The pendulum continues to swing. The consumer preference toward balanced wines is growing as a result of the urging from the sommelier community. As is widely understood, the full-bodied and flabby (or acid-deficient) styles of wine retired with Robert Parker, a wine critic who stopped reviewing California wine for The Wine Advocate and eRobertParker.com as of February 1, 2011. With this trend, we will start to see a return to classic representations, including Spanish wine.
“The pendulum is swinging back to wines that are less dense, have higher acidity and are better with food,” says Katrin Naelapaa, director of Wines from Spain, a division of the Trade Commission of Spain. Northwest Spain provides that style of wine because the terrain is so difficult to farm. Specifically, a lot of wine buyers are venturing into newer regions such as Galicia and Bierzo. According to Naelapaa, the Priorat wine region has suffered a bit by the push back.

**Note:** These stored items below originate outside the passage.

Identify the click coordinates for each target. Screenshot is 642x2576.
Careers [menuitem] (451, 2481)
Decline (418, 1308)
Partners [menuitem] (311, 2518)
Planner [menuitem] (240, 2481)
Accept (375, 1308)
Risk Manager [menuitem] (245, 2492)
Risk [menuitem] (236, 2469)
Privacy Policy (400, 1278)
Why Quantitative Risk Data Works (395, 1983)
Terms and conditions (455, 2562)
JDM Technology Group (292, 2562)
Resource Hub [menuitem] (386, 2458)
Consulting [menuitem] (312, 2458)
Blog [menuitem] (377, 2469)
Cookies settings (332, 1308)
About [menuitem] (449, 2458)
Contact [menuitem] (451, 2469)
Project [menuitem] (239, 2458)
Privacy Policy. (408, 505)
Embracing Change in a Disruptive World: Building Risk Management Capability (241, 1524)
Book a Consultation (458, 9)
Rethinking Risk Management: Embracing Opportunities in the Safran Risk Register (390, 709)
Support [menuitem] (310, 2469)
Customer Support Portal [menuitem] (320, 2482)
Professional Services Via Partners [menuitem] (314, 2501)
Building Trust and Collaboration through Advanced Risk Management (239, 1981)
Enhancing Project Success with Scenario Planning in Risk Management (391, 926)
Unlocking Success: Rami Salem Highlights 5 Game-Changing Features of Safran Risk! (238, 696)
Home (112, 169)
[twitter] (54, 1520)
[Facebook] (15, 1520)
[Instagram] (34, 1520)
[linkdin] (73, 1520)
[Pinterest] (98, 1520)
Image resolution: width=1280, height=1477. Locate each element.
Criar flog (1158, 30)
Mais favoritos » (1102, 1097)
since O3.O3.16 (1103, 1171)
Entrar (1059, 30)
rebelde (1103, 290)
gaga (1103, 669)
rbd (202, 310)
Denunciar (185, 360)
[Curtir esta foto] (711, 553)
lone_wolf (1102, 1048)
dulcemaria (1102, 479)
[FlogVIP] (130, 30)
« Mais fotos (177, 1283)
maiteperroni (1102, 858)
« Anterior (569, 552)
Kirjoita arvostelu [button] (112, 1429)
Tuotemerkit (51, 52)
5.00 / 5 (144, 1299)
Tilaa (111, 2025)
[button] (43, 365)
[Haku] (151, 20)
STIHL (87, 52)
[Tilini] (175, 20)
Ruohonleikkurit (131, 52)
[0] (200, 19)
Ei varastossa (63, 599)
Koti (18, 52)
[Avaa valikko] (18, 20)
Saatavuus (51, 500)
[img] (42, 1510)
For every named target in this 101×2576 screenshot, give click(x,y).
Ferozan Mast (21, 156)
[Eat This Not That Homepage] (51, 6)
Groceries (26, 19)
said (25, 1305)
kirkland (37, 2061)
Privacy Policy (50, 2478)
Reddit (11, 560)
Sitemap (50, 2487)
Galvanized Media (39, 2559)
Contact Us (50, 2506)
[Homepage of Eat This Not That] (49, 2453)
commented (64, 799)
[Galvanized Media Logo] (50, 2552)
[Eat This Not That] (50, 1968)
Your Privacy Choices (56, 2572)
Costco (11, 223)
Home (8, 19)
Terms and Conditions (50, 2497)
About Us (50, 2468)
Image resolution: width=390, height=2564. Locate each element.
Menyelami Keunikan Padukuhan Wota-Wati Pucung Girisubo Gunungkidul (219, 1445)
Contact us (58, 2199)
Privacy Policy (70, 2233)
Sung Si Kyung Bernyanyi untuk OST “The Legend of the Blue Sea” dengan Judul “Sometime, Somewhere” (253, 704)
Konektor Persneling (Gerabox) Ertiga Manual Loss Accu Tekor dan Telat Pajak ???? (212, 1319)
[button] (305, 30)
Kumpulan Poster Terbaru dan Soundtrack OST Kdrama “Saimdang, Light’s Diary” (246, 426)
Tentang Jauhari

As I quoted in my last article about wine trends to look for in 2012, “One of the up-and-coming regions to look for value is wines from Spain,” says Master Sommelier Patrick Okubo, managing partner for Formaggio Grill in Kailua, Hawaii.
However, this isn’t exactly Spain’s first rodeo. During the 1850s and 1860s, oidium and phylloxera ravaged the grape vines of France. Winemakers supplemented the disease-ridden vineyards by using Spanish wine, particularly from Rioja, in their blend. Over the past 10 years, domestic demand for Spanish wine has risen dramatically because its alluring lower price point in comparison to other classic old world European regions.
According to the U.S. Department of Commerce and the U.S. International Trade Commission, $265 million worth of Spanish wine was imported into the U.S. in 2010, up 158 percent from 2000 and 28 percent from 2005. The U.S. imported 53 million liters of Spanish wine in 2010, growing 175 percent since 2000 and 38 percent since 2005.
“Perhaps influenced by the state of the economy, we have seen a trending down in price,” says Naelapaa. The value wines, between $8.99 and $20, have seen a lot more growth than the luxury category. Falling prices have spurred two other trends in Spain: more wines that fall under the qualification of Vino de la Tierra and increased production of younger wines.
According to Naelapaa, importers are creating their own brands and sourcing from larger production areas under the qualifications of Vino de la Tierra, or wine of the land. This system was invented for wines that do not fulfill the Denominación de Origen (d.o.) requirements of grapes and aging, but must be from a specific region. Because they are not regulated as strictly, the winemaker has more flexibility.